Сама она не была расположена серьезно относиться к делу, несмотря на весомость моих рассуждений. По-прежнему утопала-выныривала в кильватере того самого другого вопроса. Снова взглянула на прыгавший листок бумаги, уже засаленный, хоть и двух минут еще в ее руках не пробыл, и говорит:

– Они посмеются они посмеются они. Ох, а я так больна. Это невозможно, совсем невозможно, не могу поверить…

– Только ты одна можешь пойти, черт возьми. Ясно? Я же ведь не могу, правда? И она безусловно не может.

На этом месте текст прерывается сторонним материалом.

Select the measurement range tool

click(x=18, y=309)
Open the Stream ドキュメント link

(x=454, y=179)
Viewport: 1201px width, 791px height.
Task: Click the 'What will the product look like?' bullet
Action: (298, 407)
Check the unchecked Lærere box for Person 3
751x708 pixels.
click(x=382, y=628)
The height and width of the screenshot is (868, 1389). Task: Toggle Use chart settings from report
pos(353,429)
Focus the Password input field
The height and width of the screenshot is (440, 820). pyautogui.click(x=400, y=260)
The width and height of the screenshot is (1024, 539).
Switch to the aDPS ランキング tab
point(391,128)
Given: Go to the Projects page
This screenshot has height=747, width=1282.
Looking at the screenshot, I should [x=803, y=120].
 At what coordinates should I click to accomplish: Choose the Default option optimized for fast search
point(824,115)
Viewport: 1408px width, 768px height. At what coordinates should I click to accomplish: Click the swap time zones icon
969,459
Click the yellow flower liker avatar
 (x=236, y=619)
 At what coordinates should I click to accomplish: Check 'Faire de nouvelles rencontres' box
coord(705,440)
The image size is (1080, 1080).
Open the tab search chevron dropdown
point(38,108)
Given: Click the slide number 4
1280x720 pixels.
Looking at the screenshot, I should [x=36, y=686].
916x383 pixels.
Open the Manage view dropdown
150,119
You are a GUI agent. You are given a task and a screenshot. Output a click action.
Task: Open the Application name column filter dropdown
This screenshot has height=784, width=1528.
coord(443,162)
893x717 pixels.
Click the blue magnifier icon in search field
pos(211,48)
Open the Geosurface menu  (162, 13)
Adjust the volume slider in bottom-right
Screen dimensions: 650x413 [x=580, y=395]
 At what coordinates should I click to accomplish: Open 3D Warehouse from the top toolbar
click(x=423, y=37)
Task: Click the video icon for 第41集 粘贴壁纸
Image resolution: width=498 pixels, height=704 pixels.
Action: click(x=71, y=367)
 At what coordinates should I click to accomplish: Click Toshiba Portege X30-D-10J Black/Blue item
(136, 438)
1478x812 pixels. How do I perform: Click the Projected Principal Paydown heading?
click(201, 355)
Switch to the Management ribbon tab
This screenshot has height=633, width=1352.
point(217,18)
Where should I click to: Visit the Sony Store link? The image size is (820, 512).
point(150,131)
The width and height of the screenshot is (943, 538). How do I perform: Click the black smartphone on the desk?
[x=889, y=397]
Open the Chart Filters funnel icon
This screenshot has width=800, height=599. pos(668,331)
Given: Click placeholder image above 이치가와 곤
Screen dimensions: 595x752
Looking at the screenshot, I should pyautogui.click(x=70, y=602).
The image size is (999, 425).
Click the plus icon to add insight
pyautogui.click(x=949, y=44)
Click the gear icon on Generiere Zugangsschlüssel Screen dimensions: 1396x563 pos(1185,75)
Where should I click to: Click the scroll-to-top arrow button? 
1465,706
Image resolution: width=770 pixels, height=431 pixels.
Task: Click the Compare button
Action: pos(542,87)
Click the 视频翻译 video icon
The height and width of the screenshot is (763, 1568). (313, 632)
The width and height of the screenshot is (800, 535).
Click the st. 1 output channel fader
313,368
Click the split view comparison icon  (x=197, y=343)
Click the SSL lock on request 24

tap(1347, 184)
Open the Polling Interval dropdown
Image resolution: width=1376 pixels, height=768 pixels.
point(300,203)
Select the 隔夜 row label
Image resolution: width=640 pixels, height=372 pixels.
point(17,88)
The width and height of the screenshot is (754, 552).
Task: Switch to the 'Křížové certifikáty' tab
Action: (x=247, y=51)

Мисс Эммет кусок за куском грызла сахар из красной квадратной пачки с рафинадом. Сидела, прямая, в кресле в гостиной, улыбаясь глазами над эпизодами внутреннего кино с участием гордой своей жестокостью старушки с триумфальным предвиденьем, слепленного безумным режиссером. Когда ее пальцы не брали новый кусок из коробки па столике позади, то поглаживали лежавшие на коленях ножницы, как холодную тощую кошку. Я окликнул ее по имени, но она не откликнулась. Щелкнул пальцами перед глазами, и она скачком обратилась в постгипнотическое внимание.

– Да да да.

– Слушайте, мисс Эммет, слушайте.

– Да да да.

– Поймите абсолютно ясно. Вы правильно сделали. Понимаете? Правильно. Закон и мораль позволяют ответить па атаку контратакой. Но мы не рискнем сообщать об атаке полиции. Она попросту не поймет. А если поймет, то чертовски нескоро. Здешние полицейские не очень умны, а сегодня, нынче вечером, очень-очень нервничают. Поняли, мисс Эммет?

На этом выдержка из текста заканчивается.